Für "Colossal" konnte er mit OSCAR-Gewinnerin Anne Hathaway erstmals
einen ganz großen Hollywood-Star gewinnen, mit einem Budget von $15 Mio. ist
es auch Vigalondos bislang aufwendigste Produktion – was aber noch lange nicht
heißt, daß er sich im Bemühen um einen Karrieresprung plötzlich auf einen klassischen
Mainstream-Stoff einlassen würde. Im Gegenteil, der von ihm auch geschriebene
Mix aus (Tragi-)Komödie, Monsterfilm, Thriller und Suchtdrama ist so
unkonventionell und einfallsreich geraten, wie man es sich nur wünschen kann (wenn man
Abwechslung zu schätzen weiß). Das funktioniert lange gut, entwickelt sich im
Handlungsverlauf jedoch für meinen Geschmack doch etwas zu dick aufgetragen und
tonal unausgeglichen.
In der ersten Filmhälfte macht "Colossal" sehr viel
Spaß, denn obwohl Glorias Alkoholproblem keineswegs verharmlost wird, ist es einfach
amüsant, ihr und ihren neuen beziehungsweise in Oscars Fall wiedergefundenen
Freunden beim ausgelassenen Feiern und Diskutieren und in Erinnerungen Schwelgen zuzusehen und -hören. Das ist ebenso Nacho Vigalondos spritzigen Dialogen zu verdanken
wie den gut aufgelegten Darstellern, wobei vor allem
Anne Hathaway es sichtlich genießt, mal so richtig aus sich rausgehen zu dürfen. Und
als Gloria dann noch ihre unerklärliche (und trotz einiger Rückblenden
gegen Ende auch weitgehend unerklärt bleibende) Verbindung zu der Seoul
verwüstenden Kreatur entdeckt und ihren drei Freunden demonstriert, nimmt der Grad
an unterhaltsamem, herrlich schrägen Wahnsinn sogar noch zu – ich meine, wer
wollte nicht schon immer einmal ein riesiges Monster á la "Godzilla" oder "Pacific Rim" tanzen sehen?
Ähnlich wie bei Josh Tranks stilistisch nicht unähnlichem Anti-Superhelden-Film
"Chronicle" nimmt die bis dahin – ja, trotz der (versehentlich)
tödlichen Kreatur und Glorias Alkoholismus – leichtfüßige Komödie etwa zur
Hälfte einen deutlichen Stimmungsumschwung vor hin zu einem immer ernsteren
Thriller-Drama.

**Auftrag a:**
Gib die Zeilen der Liste von der Zeile mit „You are a GUI“ bis zur Zeile mit „pos(322,270)“ wortgetreu wieder, beide Grenzzeilen eingeschlossen. Lass die Bilder dabei weg.

**Zu bearbeitende Liste:**
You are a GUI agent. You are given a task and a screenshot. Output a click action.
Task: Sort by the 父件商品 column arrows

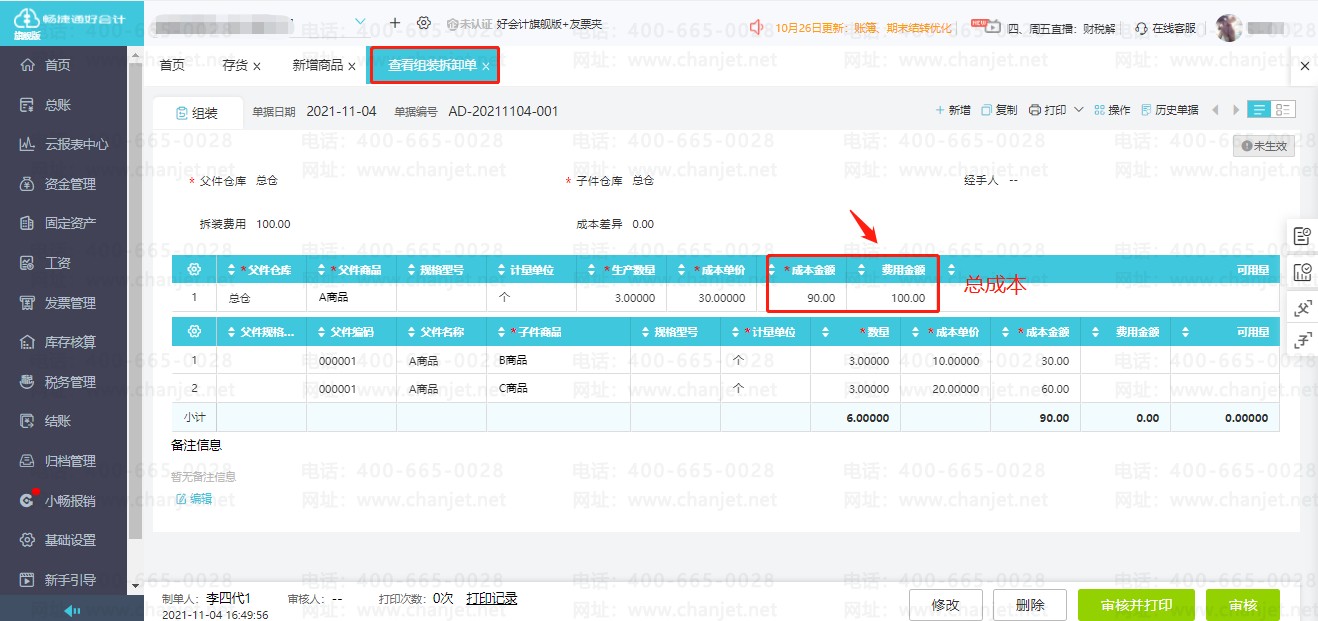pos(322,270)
---
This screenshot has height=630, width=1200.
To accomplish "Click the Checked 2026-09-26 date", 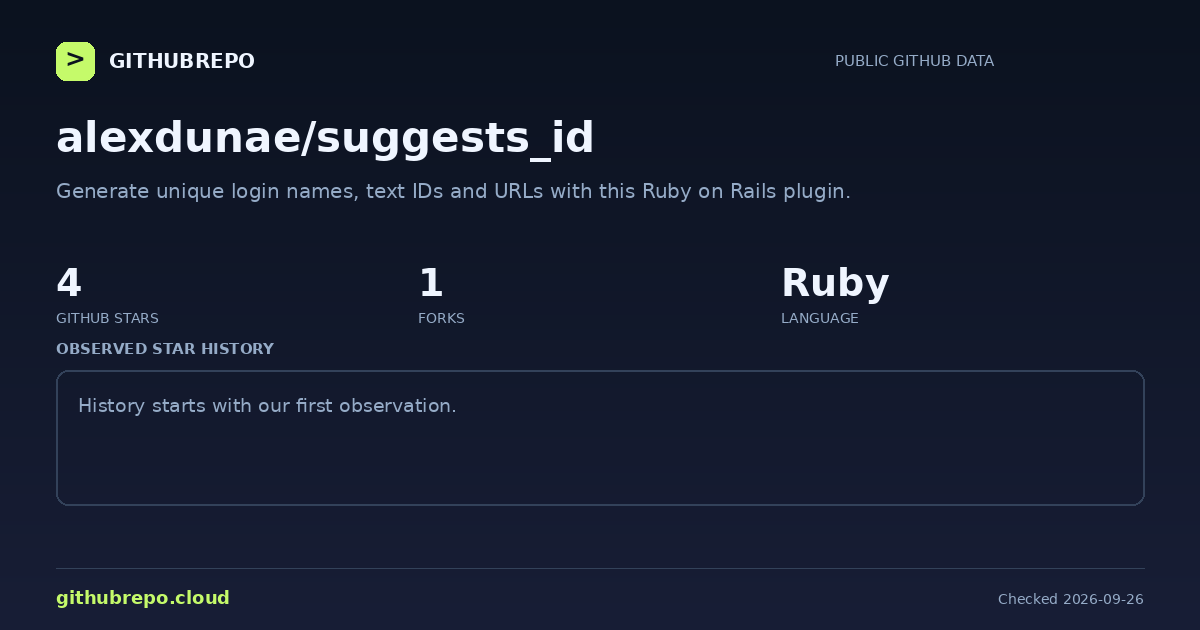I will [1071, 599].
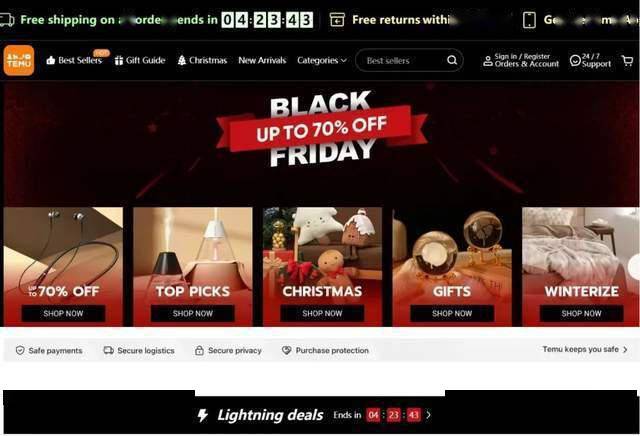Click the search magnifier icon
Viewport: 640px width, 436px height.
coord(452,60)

**Auftrag b:**
Warum macht die erste Filmhälfte von „Colossal“ laut der Filmkritik so viel Spaß?

**Richtige Antwort a:**
You are a GUI agent. You are given a task and a screenshot. Output a click action.
Task: Sort by the 父件商品 column arrows

pos(322,270)

**Richtige Antwort b:**
Es ist amüsant, Gloria und ihren neuen bzw. im Fall von Oscar wiedergefundenen Freunden beim ausgelassenen Feiern, Diskutieren und Schwelgen in Erinnerungen zuzusehen und zuzuhören, ohne dass Glorias Alkoholproblem verharmlost wird. Das verdankt sich Nacho Vigalondos spritzigen Dialogen und den gut aufgelegten Darstellern, vor allem Anne Hathaway.